Unidentified Justice: Well, what is there in the record to indicate that it was not a tactical decision here?
Surely the objection is one that's well known to trained defense lawyers.
Mr. Hendon: --Yes, this is one of the unresolved issues of this case.
It's unresolved because neither lower court ever reached it, and it is not presented, as I read the papers here, in this Court, as an alternate ground for reversal of the Court of Appeal by the petitioner.
I don't understand them to be arguing that even if the identification is bad the Court of Appeal's judgment must be reversed because there was a tactical decision not to object.
Unidentified Justice: But that's not to say that that's not their 2254(d) argument that you're talking about now, is it?
Mr. Hendon: No; no, that's not their 2254(d).
I suppose what this Court... well, if this Court were inclined to consider that matter on its merits, I suppose the appropriate... first, the Court, of course, would have to find that the identification was improper, that there is something wrong with the identification.
If the Court were then to go on and consider that the--
Unidentified Justice: No, I'm not sure that that follows.

EXTRACTED DATA —
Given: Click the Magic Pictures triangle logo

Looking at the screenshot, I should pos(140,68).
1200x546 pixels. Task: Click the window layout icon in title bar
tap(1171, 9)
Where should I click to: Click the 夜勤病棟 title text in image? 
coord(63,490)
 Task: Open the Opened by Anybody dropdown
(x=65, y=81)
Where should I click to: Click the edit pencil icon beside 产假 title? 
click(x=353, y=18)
* * *
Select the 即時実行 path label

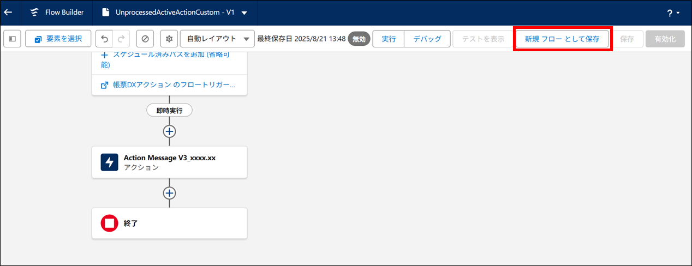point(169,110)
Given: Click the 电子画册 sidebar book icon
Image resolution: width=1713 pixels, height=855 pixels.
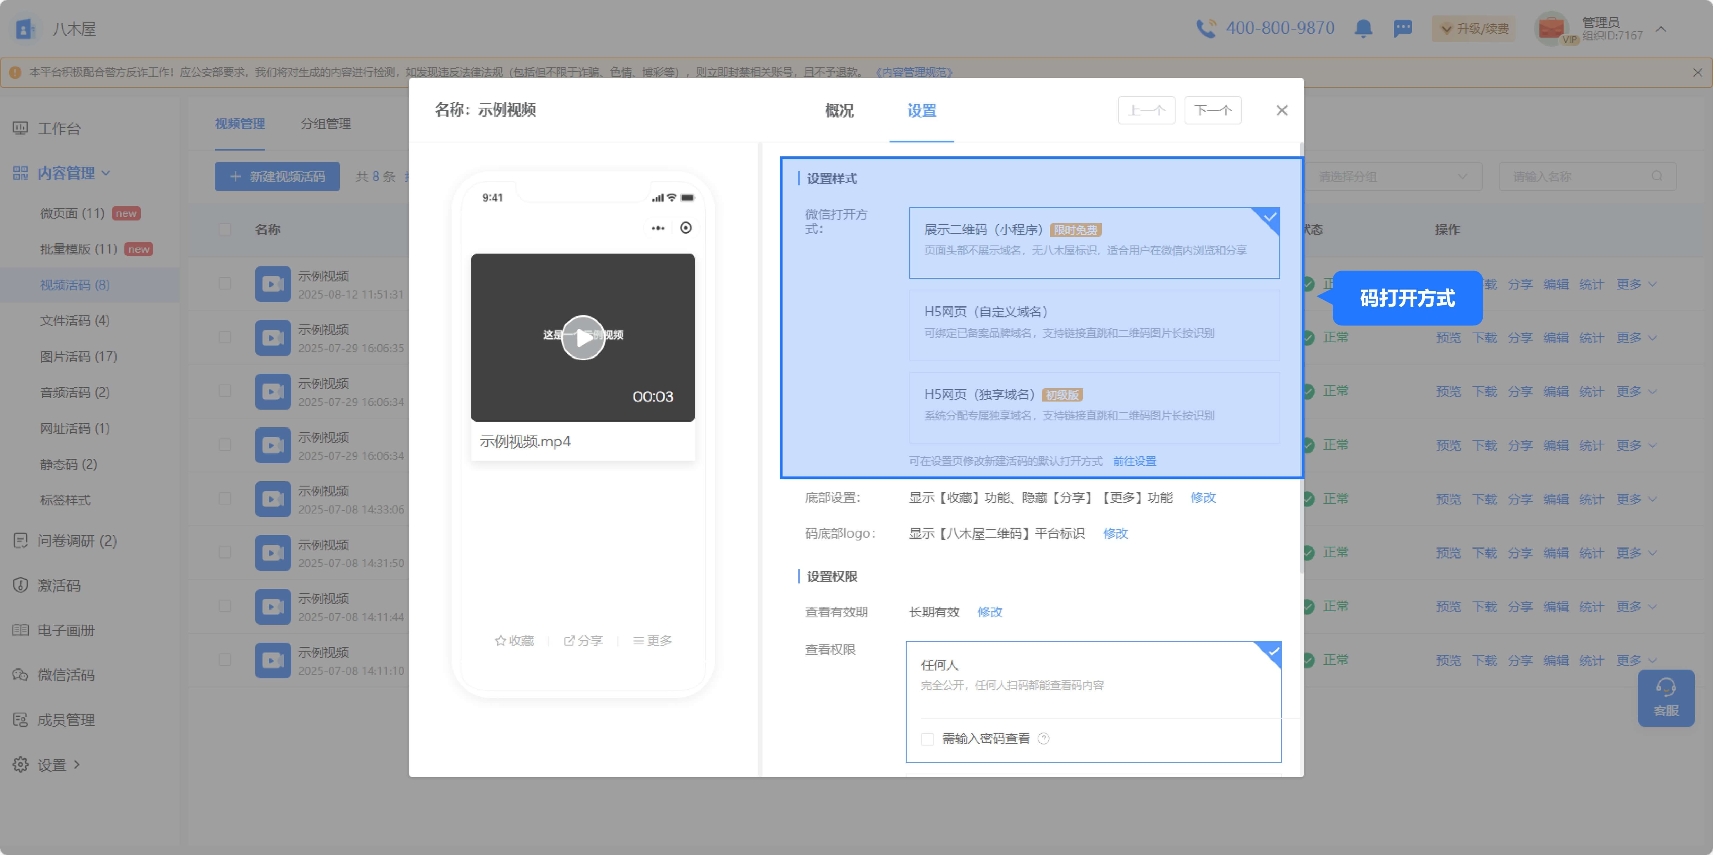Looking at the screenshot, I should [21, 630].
* * *
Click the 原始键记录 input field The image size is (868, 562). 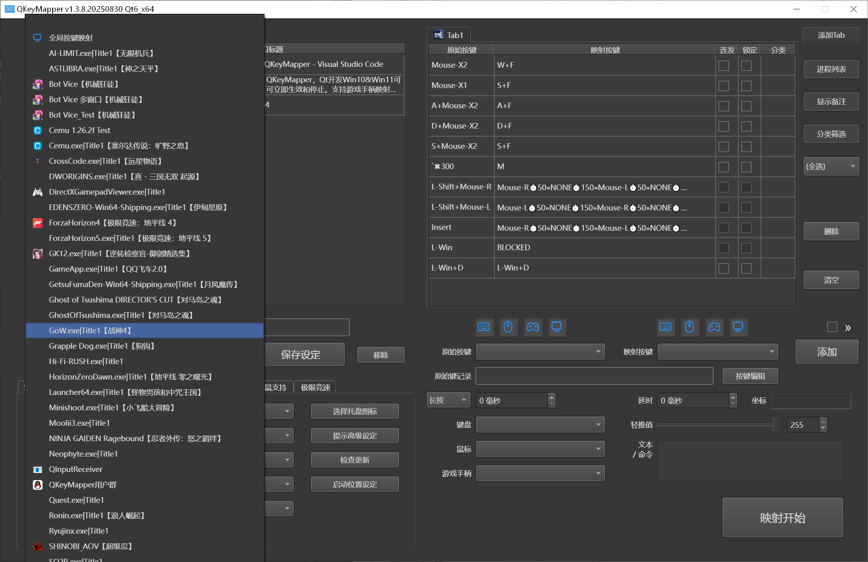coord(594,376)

EXERCISES TO COMPLETE —
1. State whether each statement agrees with the oral argument excerpt, answering yes or no and quoting the deciding words: (a) Mr. Hendon says the issue is unresolved because neither lower court reached it; (b) Mr. Hendon agrees that the matter under discussion is the petitioner's 2254(d) argument; (c) the Justice accepts that the Court would first have to find the identification improper.
2. Return the part of the oral argument excerpt starting with "Unidentified Justice: Well, what" and going on through "now, is it?", copied without alteration.
The records are separate material and bear no relation to the oral argument excerpt.

ANSWERS TO THE TASKS —
1.
(a) Yes: "It's unresolved because neither lower court ever reached it"
(b) No: "No; no, that's not their 2254(d)."
(c) No: "No, I'm not sure that that follows."

2.
Unidentified Justice: Well, what is there in the record to indicate that it was not a tactical decision here?
Surely the objection is one that's well known to trained defense lawyers.
Mr. Hendon: --Yes, this is one of the unresolved issues of this case.
It's unresolved because neither lower court ever reached it, and it is not presented, as I read the papers here, in this Court, as an alternate ground for reversal of the Court of Appeal by the petitioner.
I don't understand them to be arguing that even if the identification is bad the Court of Appeal's judgment must be reversed because there was a tactical decision not to object.
Unidentified Justice: But that's not to say that that's not their 2254(d) argument that you're talking about now, is it?